O Ministério Público do Distrito Federal e Territórios (MPDFT) instaurou um inquérito civil público para apurar a atuação da empresa Spribe, desenvolvedora do jogo Aviator, conhecido como “Jogo do Aviãozinho”. A investigação envolve conformidade regulatória, publicidade enganosa e possíveis práticas comerciais abusivas associadas ao jogo em plataformas de apostas on-line.
O foco é analisar se a Spribe forneceu o jogo a operadores sem autorização da Secretaria de Prêmios e Apostas do Ministério da Fazenda. Também se investiga discrepâncias entre o retorno esperado aos jogadores (RTP) anunciados e o efetivamente praticado em plataformas não autorizadas.

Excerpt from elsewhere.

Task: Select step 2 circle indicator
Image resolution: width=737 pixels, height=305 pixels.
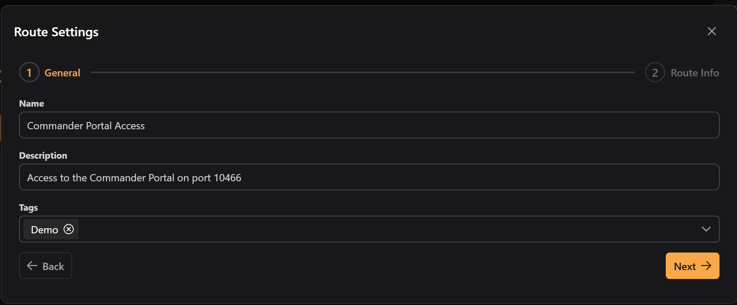Action: click(x=655, y=72)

Segundo apurações, a Spribe, com sede na Estônia, teria disponibilizado o Aviator tanto para operadores autorizados por meio de domínios “.bet.br” quanto para operadores sem autorização da SPA/MF. As plataformas irregulares teriam contribuído para sonegação de tributos e falhas em políticas de prevenção à lavagem de dinheiro, jogo responsável e integridade das apostas.
Promotores ouvidos pela CNN Brasil indicam que podem intimar influenciadores digitais que promovem o jogo em plataformas não conformes para depor. A 1ª Promotoria de Justiça de Defesa do Consumidor já determinou medidas cautelares para interromper atividades consideradas ilícitas.
Entre as ações, o MPDFT recomendou à SPA/MF a suspensão da certificação técnica dos jogos da Spribe, incluindo o Aviator, até que haja comprovação da interrupção do fornecimento a operadores não autorizados e da adoção de mecanismos de proteção ao consumidor. A pasta tem 48 horas para informar as medidas emergenciais adotadas.
Também foi sugerido à Agência Nacional de Telecomunicações (Anatel) o bloqueio de links, domínios e demais pontos de acesso identificados nos autos que veiculam o Aviator em desacordo com a legislação brasileira. A Anatel deverá comunicar as providências dentro de 48 horas e indicar eventuais limitações técnicas ou legais.